Eventually, I opened myself up to examine what this means.  As it would happen, I was outside on a cold winter’s night and I noticed some very interesting things that I felt paralleled myself as a person and teacher.  And even more recently, I have reconsidered the metaphor again and I wrote out more formally my response to the question: When I am at my best as a teacher, I am like ___.

–When I am at my best as a teacher, I am like a cold winter’s night.  The distractions of summer: like birds, bugs, other animals, cars or even people are either absent or greatly decreased.  In the silence, the sounds of nature are clearer, more discernible   The snow that falls from the trees is easily discernible   On a cold winter’s night, silence rules.  Along with the stillness, the quiet beauty of trees covered delicately, completely and intricately with snow and ice reveals details of the tree that can be lost with summer leaves.  Each blade of grass can be elegantly magnified in the frost.

As a teacher I am at my best when I don’t allow small distractions into my community of learning.  These distractions that cause me to loose focus on the moment of teaching.  It could be students not participating, being obnoxious or something from my life outside the classroom.  In my cold winter’s night, I focus the distractions of my students, silencing them, so that we can all appreciate the beauty of the trees, snow and ice.

I am at my worst as a teacher when I loose sight of those observing the night with me.  When I silence them in the name of the silent night.  I interpret the co-observers as distractions of the thing itself.  Because my cold winter’s night is serene and silent, I can loose sight of the fun or loud or exciting aspects of a winter’s night.
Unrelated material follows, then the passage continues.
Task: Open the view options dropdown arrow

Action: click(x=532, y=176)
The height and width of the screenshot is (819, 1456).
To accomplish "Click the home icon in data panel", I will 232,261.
At worst, I view them as disruptive and wrong.—

How I translate this metaphor into practical teaching can have a big impact into how I understand my own successes and failures.  Particularly, it can help me understand my relationship with my co-teacher, who I am fairly certain does not teach as if he were a cold winter’s night!  In fact, he may teach as if he is an amusement park (though I won’t speculate too much or speak for him).

It also gives me insight into the struggles I will face within the community of educators, specifically my current role as a Native English Teacher.  One of the ‘roles’ I am suppose to fulfill is “make English fun!”  That’s a vague statement to say the least, but I think I know how most people interpret it.  I should be silly, I should have fun with the students, I should make them laugh, make them feel good about learning English.  And while I agree with those things, and I hope I can inspire confidence in my students abilities to speak English; I think we can all recognize the difficulties inherent in somebody who envisions their own teaching as a “cold winter’s night” to fulfill those roles.

But knowing thyself, that’s a big part of the battle already won.